**Problem to work on**
Word for word, restate the lines that run from the line containing "Uncheck the Select" to the last line of the records below.

<<<<

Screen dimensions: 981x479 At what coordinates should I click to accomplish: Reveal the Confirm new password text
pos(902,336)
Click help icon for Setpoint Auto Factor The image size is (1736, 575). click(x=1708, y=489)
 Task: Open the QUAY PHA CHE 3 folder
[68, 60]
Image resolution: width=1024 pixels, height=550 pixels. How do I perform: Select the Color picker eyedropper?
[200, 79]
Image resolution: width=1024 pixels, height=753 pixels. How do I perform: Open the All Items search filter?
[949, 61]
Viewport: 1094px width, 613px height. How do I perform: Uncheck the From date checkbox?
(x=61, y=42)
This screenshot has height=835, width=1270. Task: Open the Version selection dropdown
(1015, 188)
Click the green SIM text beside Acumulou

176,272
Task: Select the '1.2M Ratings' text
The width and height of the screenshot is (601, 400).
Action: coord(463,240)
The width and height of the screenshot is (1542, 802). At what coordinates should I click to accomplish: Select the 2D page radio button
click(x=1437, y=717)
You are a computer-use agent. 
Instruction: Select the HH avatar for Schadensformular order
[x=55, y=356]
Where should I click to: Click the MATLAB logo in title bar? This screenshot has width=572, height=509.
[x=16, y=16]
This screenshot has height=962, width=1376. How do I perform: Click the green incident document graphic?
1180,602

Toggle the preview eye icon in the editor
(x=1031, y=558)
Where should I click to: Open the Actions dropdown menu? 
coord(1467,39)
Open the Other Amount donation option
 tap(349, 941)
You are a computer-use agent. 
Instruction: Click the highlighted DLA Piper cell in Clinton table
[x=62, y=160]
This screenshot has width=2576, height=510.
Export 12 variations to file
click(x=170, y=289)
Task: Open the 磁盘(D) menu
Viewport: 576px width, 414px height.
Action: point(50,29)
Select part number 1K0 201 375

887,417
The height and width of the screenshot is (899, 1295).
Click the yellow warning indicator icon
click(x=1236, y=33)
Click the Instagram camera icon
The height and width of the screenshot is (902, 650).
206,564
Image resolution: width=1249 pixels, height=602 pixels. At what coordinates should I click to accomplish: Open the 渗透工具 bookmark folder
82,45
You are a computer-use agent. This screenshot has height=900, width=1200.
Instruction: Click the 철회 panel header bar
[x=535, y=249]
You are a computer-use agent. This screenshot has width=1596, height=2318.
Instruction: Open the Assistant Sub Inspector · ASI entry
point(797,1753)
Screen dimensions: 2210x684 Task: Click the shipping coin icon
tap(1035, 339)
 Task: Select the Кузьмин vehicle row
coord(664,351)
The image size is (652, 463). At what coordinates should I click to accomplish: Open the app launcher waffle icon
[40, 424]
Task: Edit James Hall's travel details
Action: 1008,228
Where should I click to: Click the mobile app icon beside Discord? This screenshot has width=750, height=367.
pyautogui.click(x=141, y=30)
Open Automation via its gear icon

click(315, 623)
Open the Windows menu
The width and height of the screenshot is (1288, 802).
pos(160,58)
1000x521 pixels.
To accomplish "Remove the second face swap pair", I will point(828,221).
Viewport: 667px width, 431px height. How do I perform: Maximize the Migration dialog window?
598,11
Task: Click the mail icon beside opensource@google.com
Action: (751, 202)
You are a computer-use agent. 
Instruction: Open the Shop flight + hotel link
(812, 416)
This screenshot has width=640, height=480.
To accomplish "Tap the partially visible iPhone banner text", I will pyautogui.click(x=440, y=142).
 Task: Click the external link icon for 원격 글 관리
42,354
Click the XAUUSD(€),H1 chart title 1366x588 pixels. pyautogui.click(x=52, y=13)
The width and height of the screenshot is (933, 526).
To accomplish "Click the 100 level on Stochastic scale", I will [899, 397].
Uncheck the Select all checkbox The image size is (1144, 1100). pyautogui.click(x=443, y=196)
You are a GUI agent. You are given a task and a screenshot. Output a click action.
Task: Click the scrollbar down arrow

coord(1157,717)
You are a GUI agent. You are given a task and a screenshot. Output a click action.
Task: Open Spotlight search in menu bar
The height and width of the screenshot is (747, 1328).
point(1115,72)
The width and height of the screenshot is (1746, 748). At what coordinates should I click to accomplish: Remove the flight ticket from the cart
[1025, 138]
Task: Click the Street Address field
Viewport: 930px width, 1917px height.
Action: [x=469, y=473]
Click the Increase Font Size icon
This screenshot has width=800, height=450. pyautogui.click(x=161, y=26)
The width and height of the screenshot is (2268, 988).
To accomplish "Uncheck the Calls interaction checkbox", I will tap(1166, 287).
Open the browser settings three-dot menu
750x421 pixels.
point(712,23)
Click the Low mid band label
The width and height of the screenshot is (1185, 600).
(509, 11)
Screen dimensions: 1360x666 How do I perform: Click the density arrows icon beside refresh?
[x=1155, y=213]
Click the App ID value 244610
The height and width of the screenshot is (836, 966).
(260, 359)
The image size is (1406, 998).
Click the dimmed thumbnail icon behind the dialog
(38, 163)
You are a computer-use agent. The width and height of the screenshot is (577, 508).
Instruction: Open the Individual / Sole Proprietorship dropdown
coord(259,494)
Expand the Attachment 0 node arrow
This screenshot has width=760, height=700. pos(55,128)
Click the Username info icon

>>>>

**Exercise output**
Uncheck the Select all checkbox The image size is (1144, 1100). pyautogui.click(x=443, y=196)
You are a GUI agent. You are given a task and a screenshot. Output a click action.
Task: Click the scrollbar down arrow

coord(1157,717)
You are a GUI agent. You are given a task and a screenshot. Output a click action.
Task: Open Spotlight search in menu bar
The height and width of the screenshot is (747, 1328).
point(1115,72)
The width and height of the screenshot is (1746, 748). At what coordinates should I click to accomplish: Remove the flight ticket from the cart
[1025, 138]
Task: Click the Street Address field
Viewport: 930px width, 1917px height.
Action: [x=469, y=473]
Click the Increase Font Size icon
This screenshot has width=800, height=450. pyautogui.click(x=161, y=26)
The width and height of the screenshot is (2268, 988).
To accomplish "Uncheck the Calls interaction checkbox", I will tap(1166, 287).
Open the browser settings three-dot menu
750x421 pixels.
point(712,23)
Click the Low mid band label
The width and height of the screenshot is (1185, 600).
(509, 11)
Screen dimensions: 1360x666 How do I perform: Click the density arrows icon beside refresh?
[x=1155, y=213]
Click the App ID value 244610
The height and width of the screenshot is (836, 966).
(260, 359)
The image size is (1406, 998).
Click the dimmed thumbnail icon behind the dialog
(38, 163)
You are a computer-use agent. The width and height of the screenshot is (577, 508).
Instruction: Open the Individual / Sole Proprietorship dropdown
coord(259,494)
Expand the Attachment 0 node arrow
This screenshot has width=760, height=700. pos(55,128)
Click the Username info icon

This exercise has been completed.